◆ **Short task**
Copy every line of the listing below word for word, leaving out the pictures.

◆ **Records for this task**
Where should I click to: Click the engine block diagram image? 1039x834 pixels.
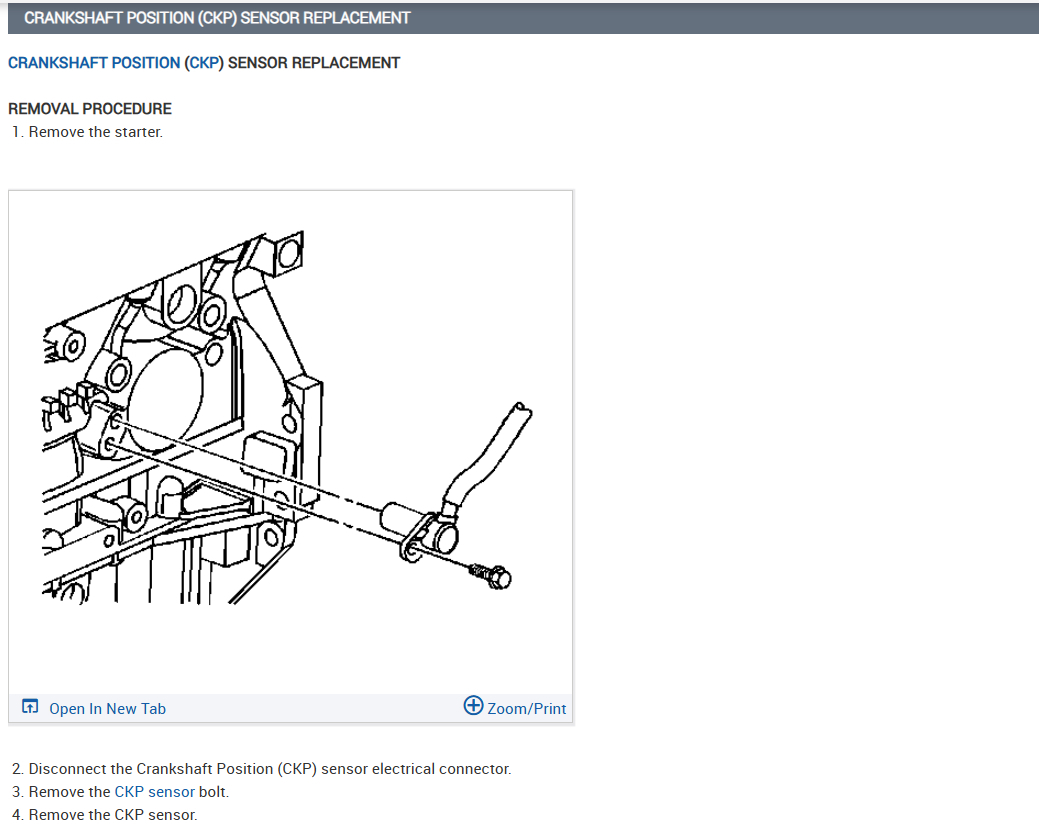point(290,440)
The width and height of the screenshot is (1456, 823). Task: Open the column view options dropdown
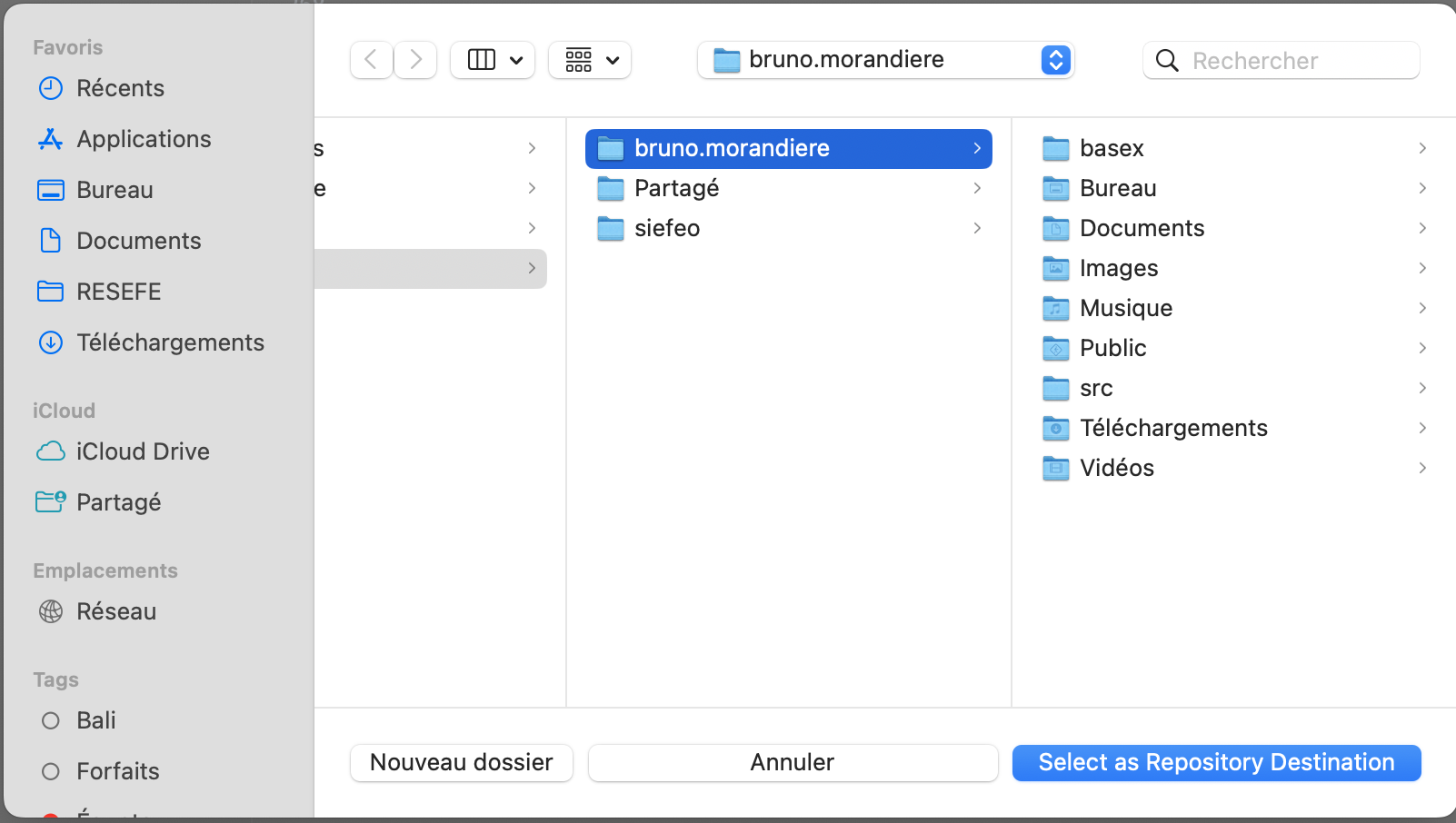point(493,60)
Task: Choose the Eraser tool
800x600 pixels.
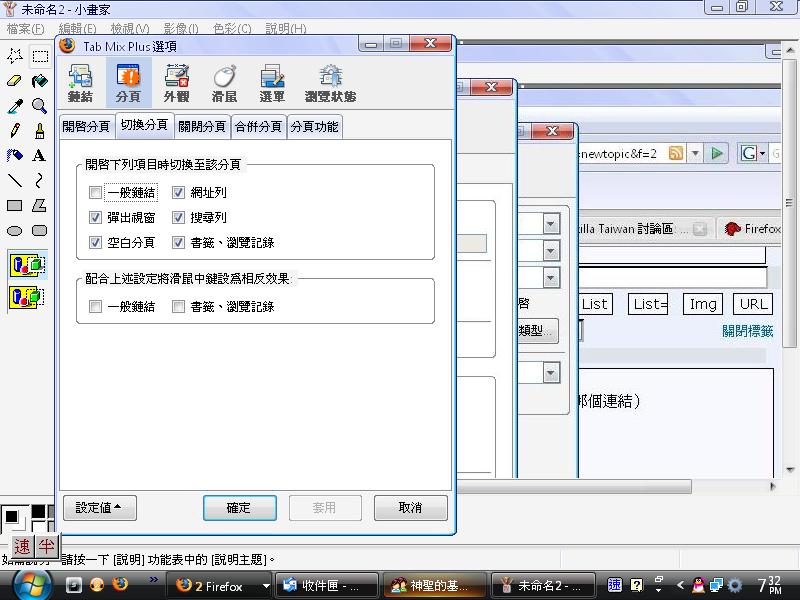Action: tap(15, 81)
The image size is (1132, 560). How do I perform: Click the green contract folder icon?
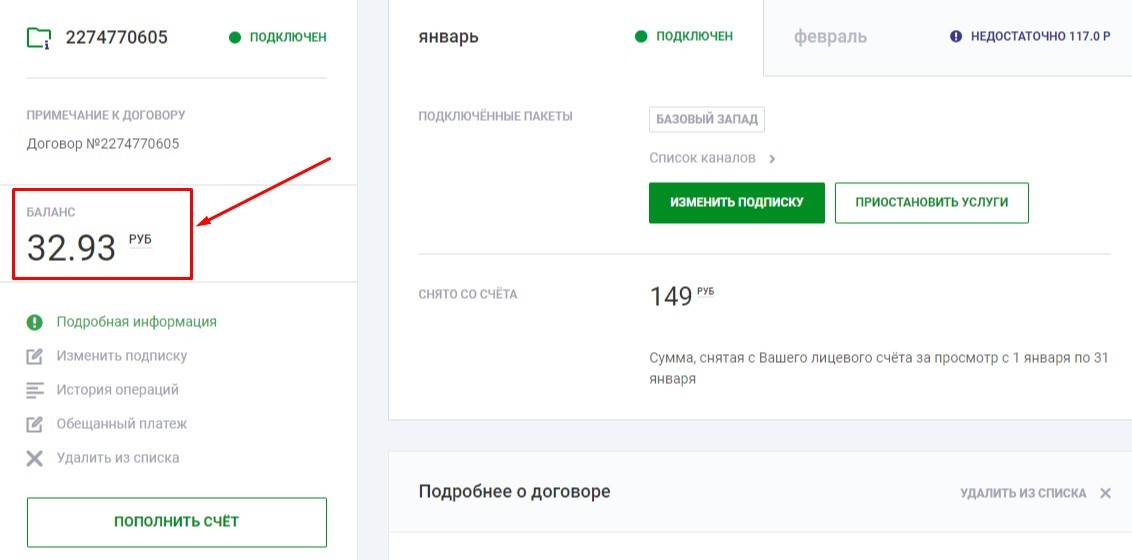pyautogui.click(x=38, y=38)
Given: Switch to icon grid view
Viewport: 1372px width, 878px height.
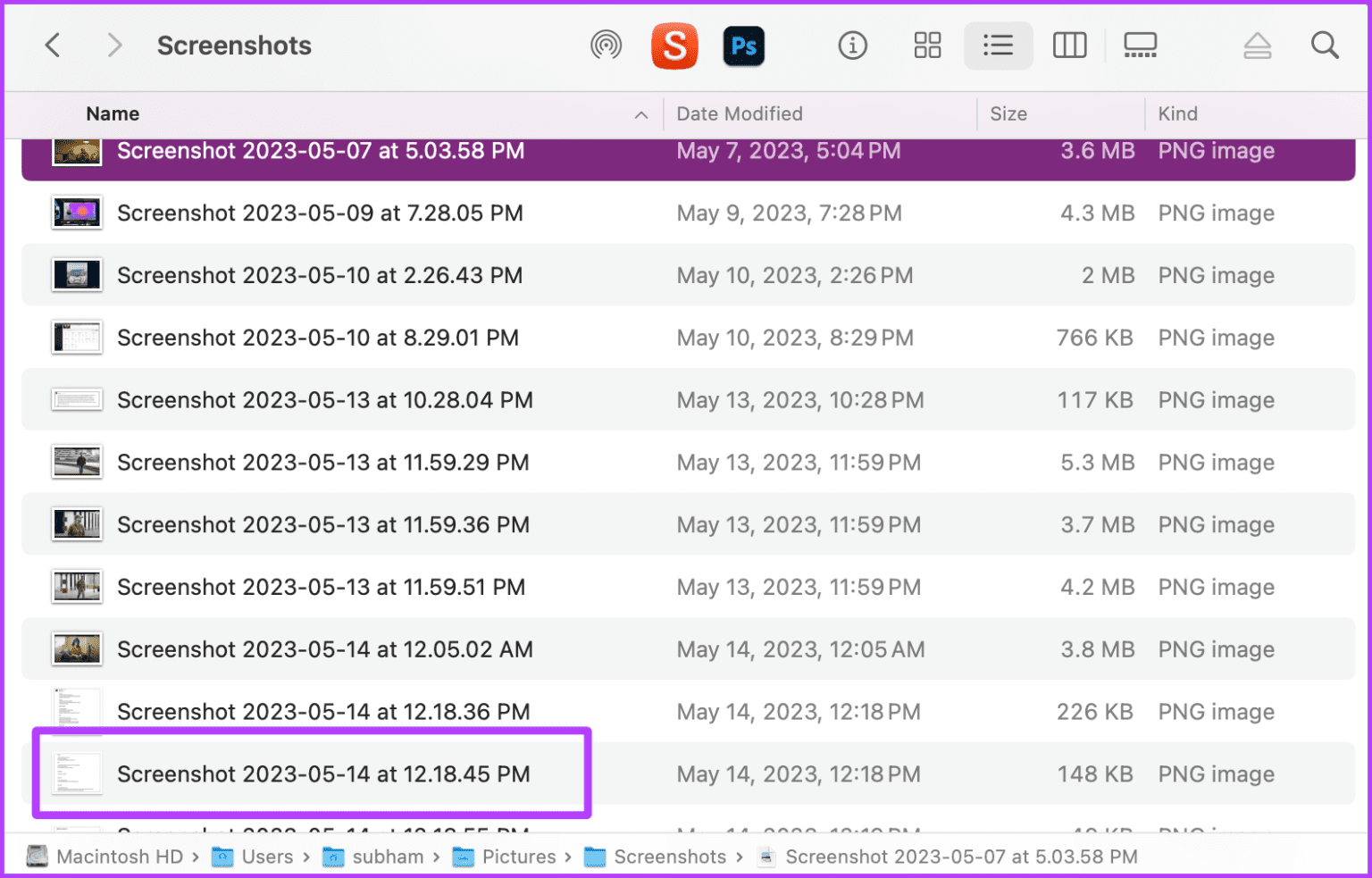Looking at the screenshot, I should pos(927,46).
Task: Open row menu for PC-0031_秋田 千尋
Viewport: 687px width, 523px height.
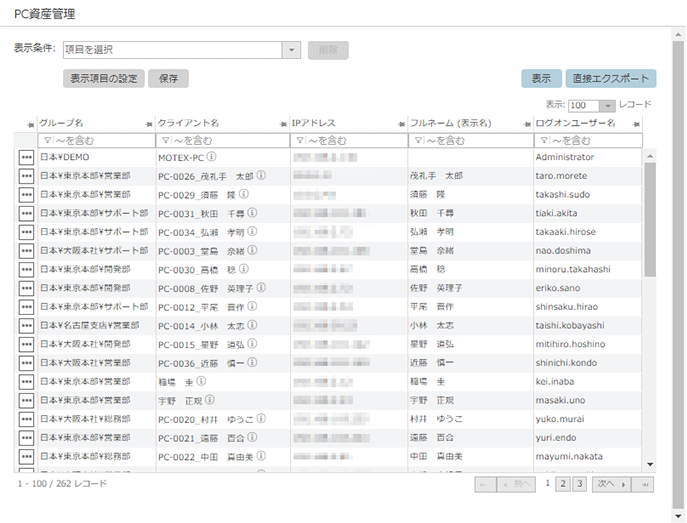Action: click(26, 213)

◆ **Final answer**
Where should I click to: Click the engine block diagram image? 1039x834 pixels.
point(290,440)
The width and height of the screenshot is (1456, 823). Task: Open the column view options dropdown
point(493,60)
Task: Choose the Eraser tool
800x600 pixels.
Action: tap(15, 81)
The image size is (1132, 560). How do I perform: Click the green contract folder icon?
pyautogui.click(x=38, y=38)
Given: Switch to icon grid view
Viewport: 1372px width, 878px height.
Looking at the screenshot, I should pos(927,46).
Task: Open row menu for PC-0031_秋田 千尋
Viewport: 687px width, 523px height.
Action: click(26, 213)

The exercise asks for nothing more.